--- Extracted text ---
---+---

The number of people awaiting hospital treatment in North Wales has passed the 100,000 mark, it has been disclosed.

A senior official of the Betsi Cadwaladr University Health Board says the number waiting over 36 weeks, which is more than the total for the rest of Wales,  is “a significant concern for the organisation”.

The serious situation is referred to in two reports to be considered by the board next week.

Director of Performance Dr Jill Newman says that 12,378 have been waiting over 36 weeks since being referred for treatment, a rise of 853, with 3,391 having waited over 12 months.

In the east, based around the Maelor Hospital, Wrexham, 5,500 patients have been waiting for 36 weeks, an increase of 303, but the greatest deterioration has been in the central area, with 450 more patients waiting.

“The total waiting list size is now 102,647 patients and the specialist with the highest volume of breaches remains orthopaedics, with 3,196 patients over 36 weeks,” says the report.

Dr Newman comments: “ The deterioration of 853 over 36-week breaches in month (sic) is a significant concern for the organisation.”

Various steps are being taken to improve the situation and talks are being held with the Welsh Government.

An annual assessment report by the Wales Audit Office says “there is a mismatch between supply and demand in some specialities”, and the situation is exacerbated by the demand for unscheduled treatment plus a shortage of staff in some key areas.

“The number of patients waiting longer than 36 weeks within the Health Board now exceeds the total for the rest of Wales.

“As in previous years, the board is using outsourcing to provide additional capacity, but this approach adds to cost pressures, and while this helps to deal with the waiting-list backlog it does not help balance its own supply and demand.”

Among its other conclusions the Auditor says some improvements in performance and management have been achieved, but goes on: “The Health Board continues to spend beyond its means, which has resulted in a cumulative £109.9m deficit over the last three years, a £21.2m year-to-date deficit in 2019-20 and several key performance measures, particularly relating to access to services, are significantly off-target.

“Nevertheless, the Health Board’s commitment to quality is showing improvement in some areas.”

---+---

--- Stored data ---
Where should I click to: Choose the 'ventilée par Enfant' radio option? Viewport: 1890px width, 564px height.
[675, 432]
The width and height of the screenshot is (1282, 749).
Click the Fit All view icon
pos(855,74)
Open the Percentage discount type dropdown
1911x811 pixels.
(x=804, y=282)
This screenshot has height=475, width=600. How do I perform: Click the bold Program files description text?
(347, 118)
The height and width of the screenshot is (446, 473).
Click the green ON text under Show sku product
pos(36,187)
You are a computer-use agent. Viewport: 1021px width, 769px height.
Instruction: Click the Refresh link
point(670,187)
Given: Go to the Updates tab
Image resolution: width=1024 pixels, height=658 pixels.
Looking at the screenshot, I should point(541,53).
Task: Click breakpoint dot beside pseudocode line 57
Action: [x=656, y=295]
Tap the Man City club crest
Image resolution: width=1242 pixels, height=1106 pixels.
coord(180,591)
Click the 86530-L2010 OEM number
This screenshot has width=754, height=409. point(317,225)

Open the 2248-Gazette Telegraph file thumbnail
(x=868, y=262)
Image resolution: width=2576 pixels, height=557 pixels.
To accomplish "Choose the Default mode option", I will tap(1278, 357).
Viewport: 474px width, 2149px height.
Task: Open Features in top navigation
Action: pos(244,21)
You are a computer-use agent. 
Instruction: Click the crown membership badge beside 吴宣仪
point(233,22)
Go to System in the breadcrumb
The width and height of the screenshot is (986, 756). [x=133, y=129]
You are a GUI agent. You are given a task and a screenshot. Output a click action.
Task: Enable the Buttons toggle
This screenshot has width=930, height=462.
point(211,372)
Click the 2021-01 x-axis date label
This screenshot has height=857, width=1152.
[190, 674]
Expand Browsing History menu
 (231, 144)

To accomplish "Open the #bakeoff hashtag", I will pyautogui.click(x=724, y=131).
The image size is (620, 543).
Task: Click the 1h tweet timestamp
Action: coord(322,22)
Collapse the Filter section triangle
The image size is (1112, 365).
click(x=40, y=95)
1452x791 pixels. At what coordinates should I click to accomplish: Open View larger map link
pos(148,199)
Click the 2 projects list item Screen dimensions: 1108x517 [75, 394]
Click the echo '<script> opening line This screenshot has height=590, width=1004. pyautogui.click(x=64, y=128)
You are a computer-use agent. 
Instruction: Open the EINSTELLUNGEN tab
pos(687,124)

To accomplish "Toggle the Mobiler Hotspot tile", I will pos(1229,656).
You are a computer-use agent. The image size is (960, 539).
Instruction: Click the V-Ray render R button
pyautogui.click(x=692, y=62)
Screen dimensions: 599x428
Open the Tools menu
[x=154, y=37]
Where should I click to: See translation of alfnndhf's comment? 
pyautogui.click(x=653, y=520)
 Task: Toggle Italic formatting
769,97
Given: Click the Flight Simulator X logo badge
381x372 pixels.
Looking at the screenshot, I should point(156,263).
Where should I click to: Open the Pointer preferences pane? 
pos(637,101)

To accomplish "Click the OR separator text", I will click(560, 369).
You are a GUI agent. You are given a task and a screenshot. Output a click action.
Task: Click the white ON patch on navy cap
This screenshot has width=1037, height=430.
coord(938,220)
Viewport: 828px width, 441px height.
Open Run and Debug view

---+---

--- Description of the task ---
Revise the article on North Wales hospital waiting lists from "Various steps are" up to and including "some key areas.", changing "shortage" to "lack". The records are separate material and are not connected to the article on North Wales hospital waiting lists.

--- Solution for this problem ---
Various steps are being taken to improve the situation and talks are being held with the Welsh Government.

An annual assessment report by the Wales Audit Office says “there is a mismatch between supply and demand in some specialities”, and the situation is exacerbated by the demand for unscheduled treatment plus a lack of staff in some key areas.